The distance was not along the long corridor, it shrunk to just across the
table. In the accompanying poor-quality photograph, the radio telephone
operator sits on the left, the controller sits behind the slanting board:
The Controller eventually received his
microphone a year or two later.
With the arrival of microphones another
problem turned up. That should have been, of course, solved BEFORE, not after,
but it wasn’t, and I doubt anybody as much as mentioned it.
It happened thus: radio transmitters and
receivers on Very High Frequency (VHF) were located at the Bratislava-Ivanka airport, in the very corner of the Slovakian territory. Due to the hilly terrain,
also due to their short-range antennas, and also due to the curvature of Earth, contact
with the airplanes at most frequently used heights was possible to about 50-150
kilometres from Bratislava; with the very few airplanes flying higher at the
time (5,000-10,000 metres) the contact was possible up to about 250 kilometres
from Bratislava. Slovakia is, however, some 400 kilometres long and 200 km wide, and the Area
ATC was responsible for air traffic control over its entire territory; also, for responsibilities
other than air traffic control it is important to be able to communicate with
the airplanes to at least several hundred kilometres OUTSIDE Slovakian
territory. With the air taxis, flying usually only a few hundred metres
above ground, the contact was possible to only about 50-70 kilometres from
Bratislava. They, too, were entitled to the Air Information Service, to
Emergency Assistance Service, to the Search and Rescue Service – provision of
all these services was the responsibility of the Area ATC.

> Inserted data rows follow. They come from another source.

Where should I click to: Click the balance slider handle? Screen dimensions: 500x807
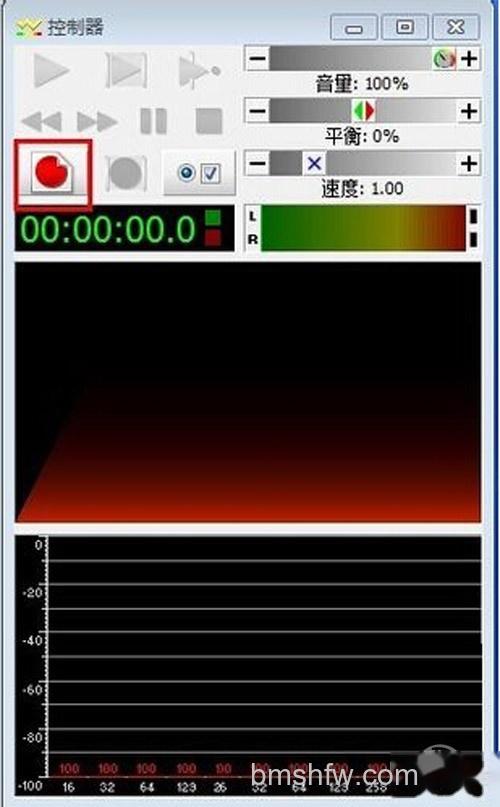click(364, 111)
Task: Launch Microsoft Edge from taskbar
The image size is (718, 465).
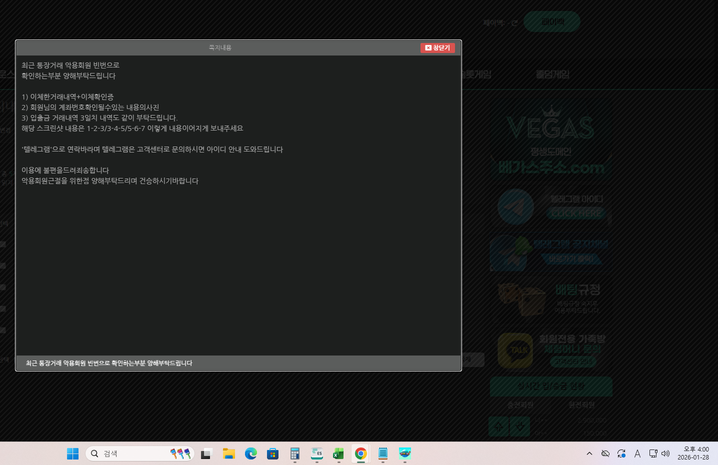Action: click(x=251, y=454)
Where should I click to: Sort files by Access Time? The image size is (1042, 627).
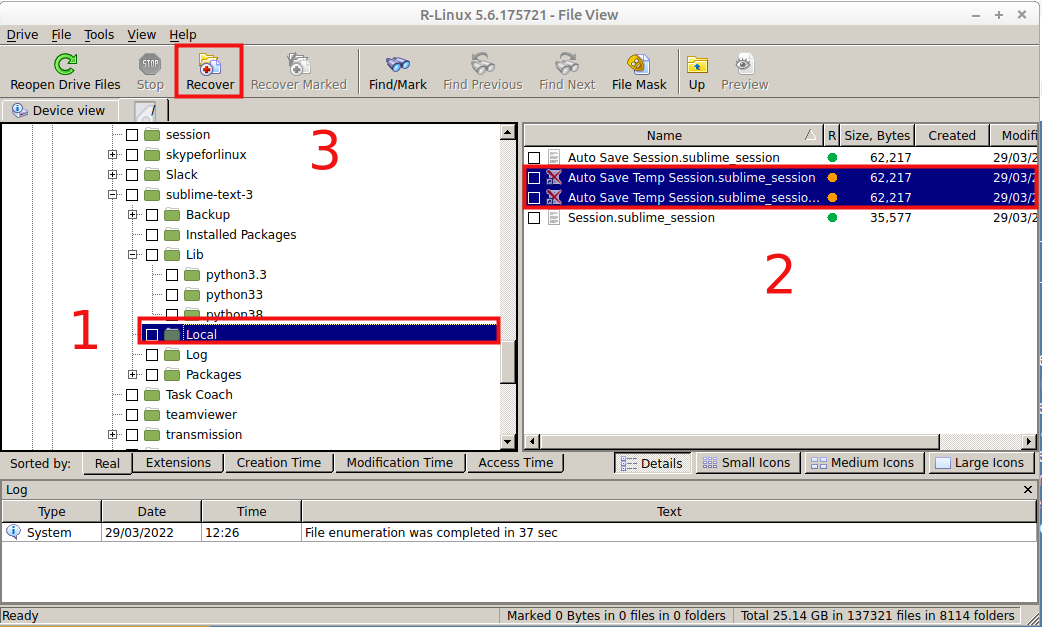(x=515, y=462)
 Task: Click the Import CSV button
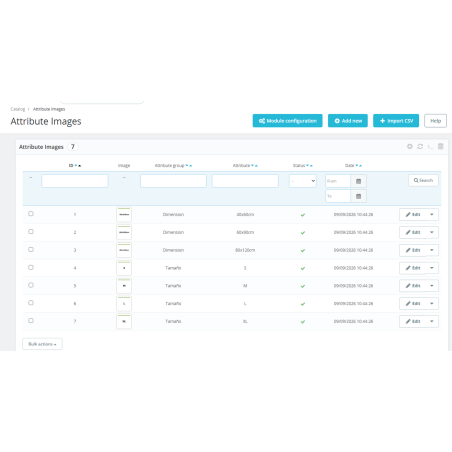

In summary, coverage of the territory of
Slovakia with the radio communication service on VHF was insufficient.
Looking
at this dismal coverage by voice radio-communication equipment it beggars
belief that this cavalier and certainly illegal situation was allowed to exist: here
you are, Comrade Controller, area of some 80,000 to 240,000 square kilometres in
size, in which are flying airplanes in all kinds of meteorological conditions.
Under the law you are responsible for maintaining prescribed distances between
them, you are obliged to maintain UN-interrupted contact with all of them, you
are responsible for organisation of emergency situations, and dozens of other
duties. And here you are, at your disposal, transmitters and receivers that are
capable of maintaining contact with these airplanes flying over between 10 up
to 70 percent (if that!) of the territory under your control. What happens to those 90 to
30 percent of airplanes that you are unable to communicate with if they happen
to get into some knotty situation? Are you complaining? You cheeky unsatisfied
bugger!!! Don’t you know that YOUR Communist Party and YOUR Government have
much more important matters to deal with than your piffling little complaints?
What do you have against our political system to burden it with your nearly
malicious constant complaints???
Believe me or not, that's how the so-called
People’s Socialist system operated!!!
Today
this „performance“ of the State administration would be termed something like
gross negligence punishable by law (I am not a lawyer, please forgive me those
of you who know better).
I could
never understand the international aviation agencies, ICAO, IATA and others,
for their inability to see the poor to dangerous activities of transport
administrations in these communist countries (and no doubt other countries as
well, some African countries come to mind).